Methods and results: Our study included 1912 asymptomatic subjects [1117 (58.4%) male, age: 55.8 ± 9.1 years] from the prospective EISNER trial with long-term follow-up after CAC scoring. EAT volume and density were quantified using a fully automated deep learning method. ML extreme gradient boosting was trained using clinical co-variates, plasma lipid panel measurements, risk factors, CAC, aortic calcium, and automated EAT measures, and validated using repeated 10-fold cross validation. During mean follow-up of 14.5 ± 2 years, 76 events of MI and/or cardiac death occurred. ML obtained a significantly higher AUC than atherosclerotic cardiovascular disease (ASCVD) risk and CAC score for predicting events (ML: 0.82; ASCVD: 0.77; CAC: 0.77, P < 0.05 for all). Subjects with a higher ML score (by Youden's index) had high hazard of suffering events (HR: 10.38, P < 0.001); the relationships persisted in multivariable analysis including ASCVD-risk and CAC measures (HR: 2.94, P = 0.005). Age, ASCVD-risk, and CAC were prognostically important for both genders. Systolic blood pressure was more important than cholesterol in women, and the opposite in men.

Conclusions: In this prospective study, machine learning used to integrate clinical and quantitative imaging-based variables significantly improves prediction of MI and cardiac death compared with standard clinical risk assessment. Following further validation, such a personalized paradigm could potentially be used to improve cardiovascular risk assessment.

Keywords: Coronary calcium scoring; Epicardial adipose tissue; Machine learning; Myocardial infarction and cardiac death.

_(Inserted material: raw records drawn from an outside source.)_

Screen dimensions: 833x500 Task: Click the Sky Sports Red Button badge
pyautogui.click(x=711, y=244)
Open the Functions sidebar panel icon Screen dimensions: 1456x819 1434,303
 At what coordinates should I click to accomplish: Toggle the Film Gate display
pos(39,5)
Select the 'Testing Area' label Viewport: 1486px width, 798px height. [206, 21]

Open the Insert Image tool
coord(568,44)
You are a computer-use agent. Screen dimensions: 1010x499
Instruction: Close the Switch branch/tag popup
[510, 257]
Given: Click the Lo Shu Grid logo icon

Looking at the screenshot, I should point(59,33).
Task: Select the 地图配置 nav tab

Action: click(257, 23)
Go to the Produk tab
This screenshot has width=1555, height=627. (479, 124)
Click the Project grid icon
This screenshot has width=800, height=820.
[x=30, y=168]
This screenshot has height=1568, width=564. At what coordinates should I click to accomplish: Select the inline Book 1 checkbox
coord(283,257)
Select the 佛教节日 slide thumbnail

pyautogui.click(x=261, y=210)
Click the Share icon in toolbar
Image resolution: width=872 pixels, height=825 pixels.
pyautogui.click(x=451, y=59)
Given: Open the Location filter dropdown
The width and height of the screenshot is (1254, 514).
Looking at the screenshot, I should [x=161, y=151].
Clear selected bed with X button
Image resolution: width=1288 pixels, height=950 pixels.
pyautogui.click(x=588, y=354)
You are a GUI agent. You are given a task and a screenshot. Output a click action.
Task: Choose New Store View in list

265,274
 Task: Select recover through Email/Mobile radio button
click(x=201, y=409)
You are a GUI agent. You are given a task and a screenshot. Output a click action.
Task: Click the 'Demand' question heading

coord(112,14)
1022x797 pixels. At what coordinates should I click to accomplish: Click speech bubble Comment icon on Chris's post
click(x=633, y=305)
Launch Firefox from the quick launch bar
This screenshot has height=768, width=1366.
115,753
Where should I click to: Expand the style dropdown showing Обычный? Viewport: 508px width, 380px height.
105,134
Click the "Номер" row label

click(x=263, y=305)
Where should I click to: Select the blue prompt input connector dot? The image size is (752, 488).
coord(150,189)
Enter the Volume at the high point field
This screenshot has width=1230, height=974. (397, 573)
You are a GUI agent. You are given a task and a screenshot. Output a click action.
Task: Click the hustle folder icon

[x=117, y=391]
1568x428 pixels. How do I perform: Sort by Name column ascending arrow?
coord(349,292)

Published on behalf of the European Society of Cardiology. All rights reserved. © The Author(s) 2019. For permissions, please email: journals.permissions@oup.com.

Figures

Figure 1

Variable importance for the classification of MI and/or cardiac death (in 1912 subjects). The gain denotes how much a feature contributes to the prediction made by the XGB algorithm. RF, risk factor.

Figure 2

Receiver-operating characteristic curves for the prediction of MI and/or cardiac death (1912 subjects). XGB performed significantly better than the ASCVD risk score (P < 0.05) and the CAC scoring (P < 0.01). The straight line illustrates the sensitivity, at the same specificity as XGB at maximum Youden’s index. At this specificity, the sensitivity was 0.816 for XGB, 0.724 for CAC, and 0.645 for ASCVD risk score.

Figure 3

Calibration plots of predicted scores for MI and/or cardiac death prediction (N = 1912). (A) ML scores in red. (B) ASCVD risk scores in blue. The lines and dots represent the average prediction scores per decile. Bars show the average percentage of observed events per decile.

Figure 4

Kaplan–Meier estimator for population (N = 1912) with low (blue) and high machine learning risk (red).

Figure 5

Variable importance in ML classification for women (A, N = 795) and men (B, N = 1117). Kaplan–Meier curves for subjects with high (red) and low ML risk (blue) in women (C) and (D).

Figure 6

Explanations of individual prediction with subject-specific feature importance for a 62-year-old man with no event (A) and a 74-year-old woman with an event at 8.79 years (B). The x axis corresponds to the ML risk score. The arrows represent the influence of each covariate on the overall prediction; blue and red arrows indicate whether the covariates decrease (blue) or increase (red) the risk of future events. The combination of all covariates’ influence provides the final ML risk score. For the male subject in (A), there is a low ML risk score (0.0103), with an ASCVD risk score of 7.25%, CAC score of 0 and 0th CAC percentile. For the female subject in (B), there is a high ML risk score (0.2231), with an ASCVD risk score of 30.36%, a CAC score of 94 and 63rd CAC percentile. The red and blue colours provide the separation between low and high ML risk by optimal Youden’s index and grey dashed lines correspond to the base risk obtained from the rate of event in the population (∼4%).